VII
Sur les houlques de Zélande, sur les boyers, croustèves, s'en va Thyl Claes
Ulenspiegel.
La mer libre porte les vaillants flibots sur lesquels sont huit, dix ou vingt
pièces toutes en fer: elles vomissent mort & massacre sur les traîtres
Espagnols.
Il est expert canonnier, Thyl Ulenspiegel, fils de Claes; il faut voir comme il
pointe juste, vise bien & troue comme un mur de beurre les carcasses des
bourreaux.
Il porte au feutre le croissant d'argent, avec cette inscription: Liever den Turc als den Paus.
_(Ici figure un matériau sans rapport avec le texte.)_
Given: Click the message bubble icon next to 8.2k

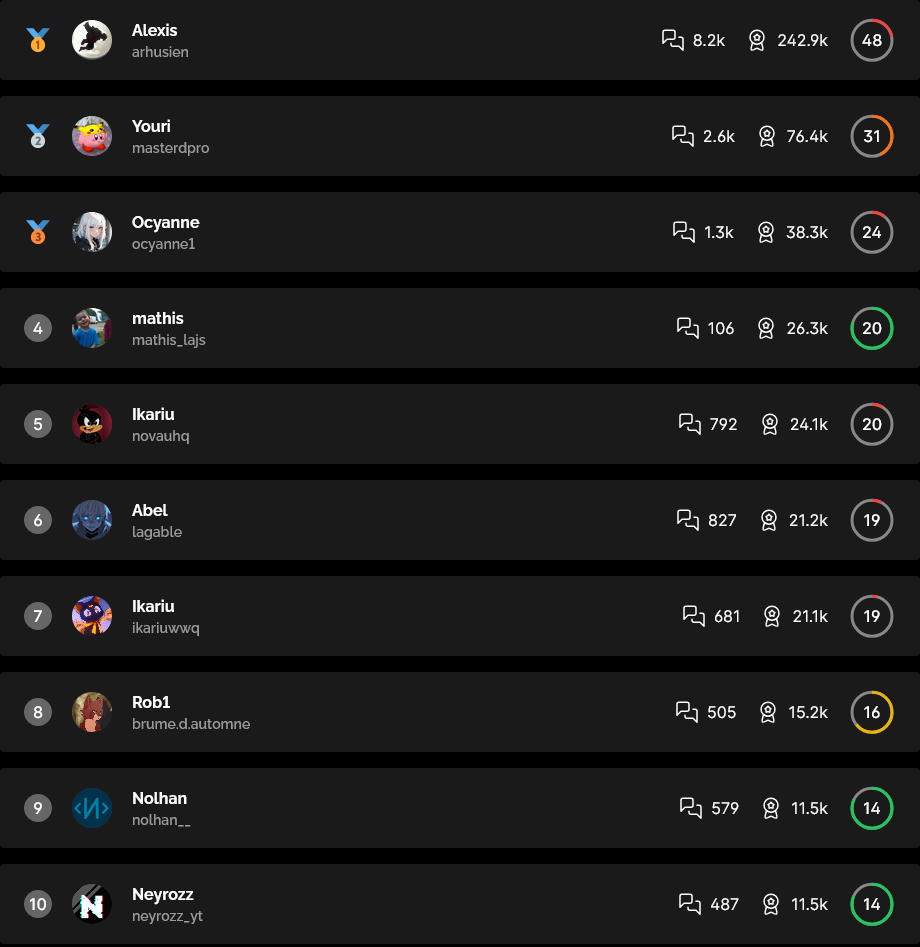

Plutôt servir le turc que le pape.
Les matelots qui le voient monter sur leurs navires, leste comme un chat, subtil
comme un écureuil, chantant quelque chanson, disant quelque joyeux propos,
l'interrogeaient curieux:
- D'où vient-il, petit homme, que tu aies l'air si jeunet, car on dit qu'il y a
longtemps que tu es né à Damme?
- Je ne suis point corps, mais esprit, dit-il, & Nele, m'amie, me
ressemble. Esprit de Flandre, Amour de Flandre, nous ne mourrons point.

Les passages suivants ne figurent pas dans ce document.